* [Problem to solve] Can you return, word for word, the lines of the listing below from the one containing "Describe the element" through the one containing "at that location.", both included, leaving out the pictures?
-*-*-
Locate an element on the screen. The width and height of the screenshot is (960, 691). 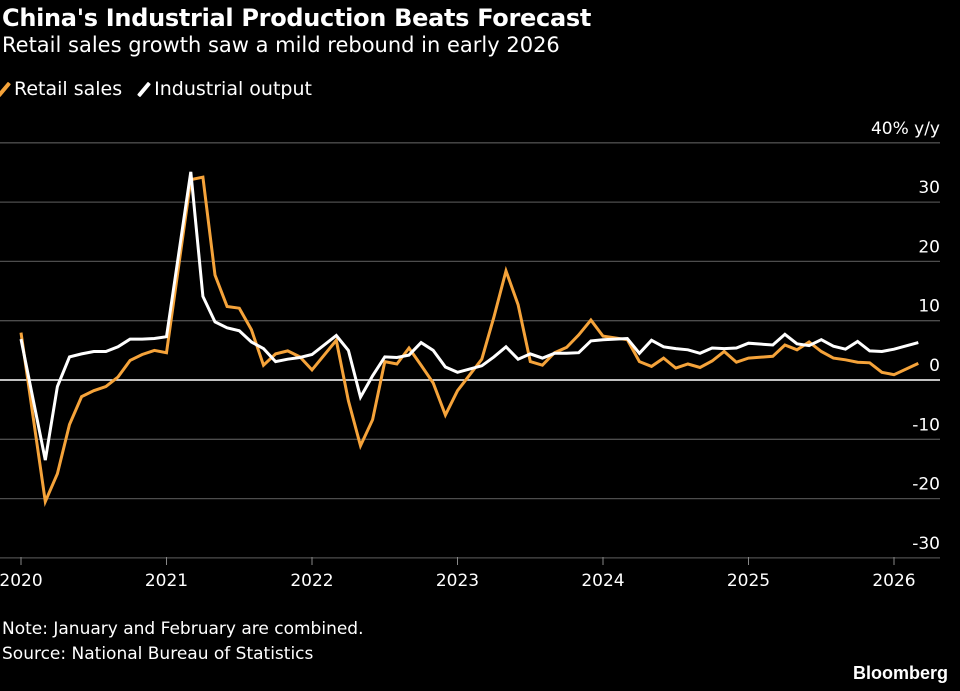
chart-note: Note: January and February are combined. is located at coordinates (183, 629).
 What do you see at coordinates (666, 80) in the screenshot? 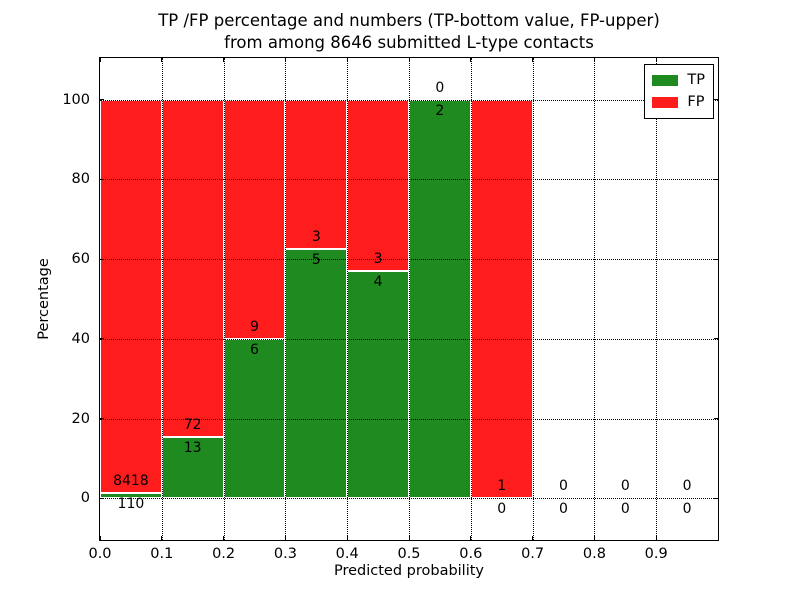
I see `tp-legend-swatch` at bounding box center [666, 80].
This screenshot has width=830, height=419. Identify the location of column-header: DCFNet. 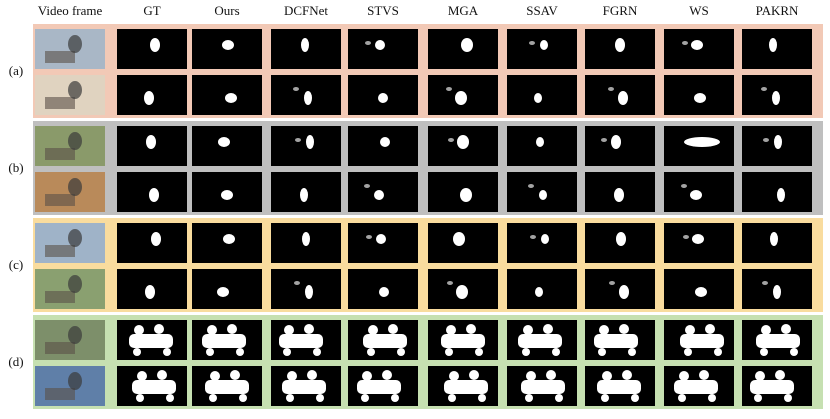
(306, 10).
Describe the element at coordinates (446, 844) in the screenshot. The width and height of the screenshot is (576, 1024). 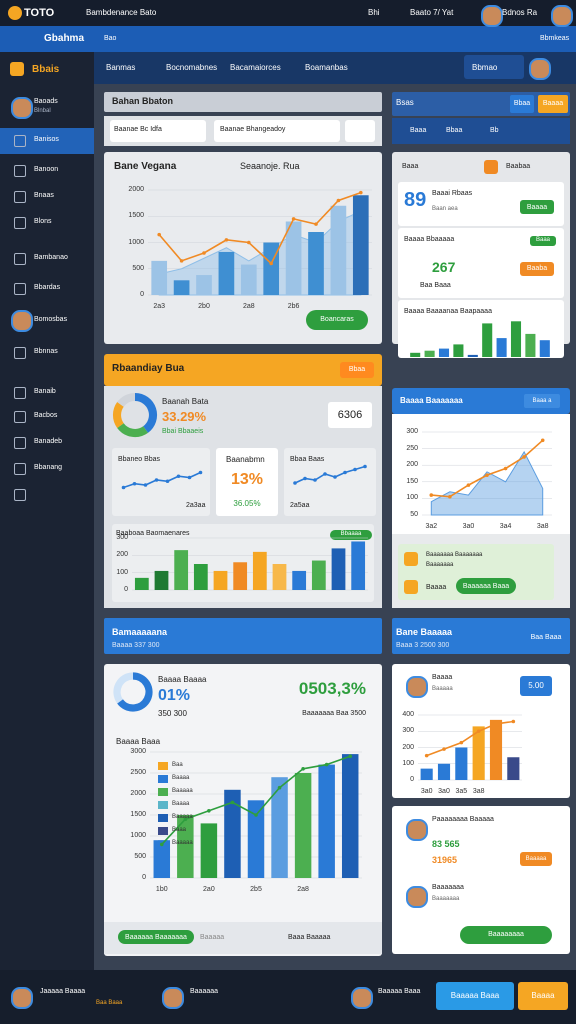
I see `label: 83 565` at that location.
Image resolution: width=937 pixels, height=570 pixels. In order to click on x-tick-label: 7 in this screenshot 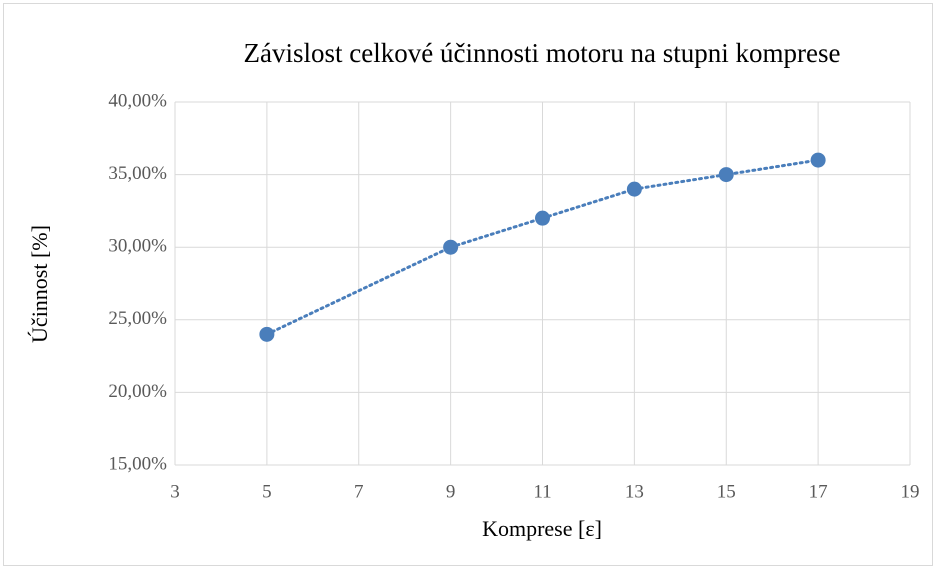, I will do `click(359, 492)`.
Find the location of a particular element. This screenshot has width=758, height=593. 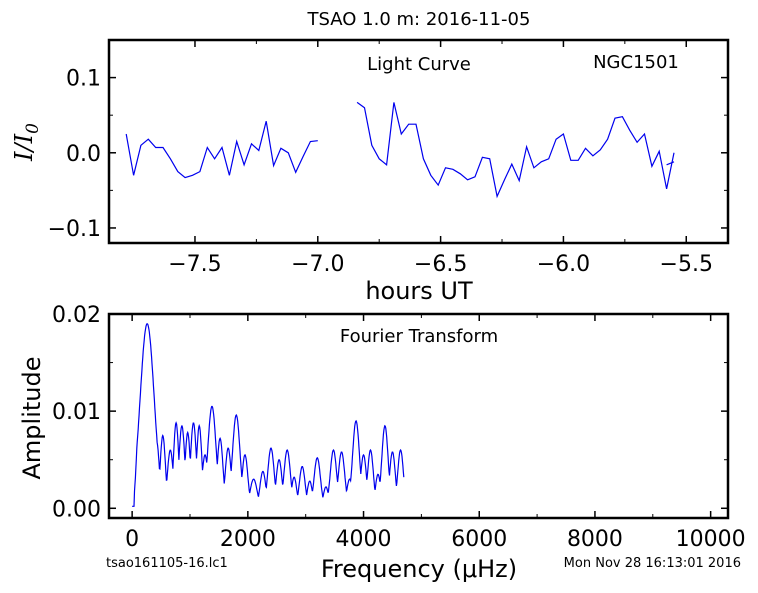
-*-*-
* [Finished exercise]
Describe the element at coordinates (446, 844) in the screenshot. The width and height of the screenshot is (576, 1024). 
I see `label: 83 565` at that location.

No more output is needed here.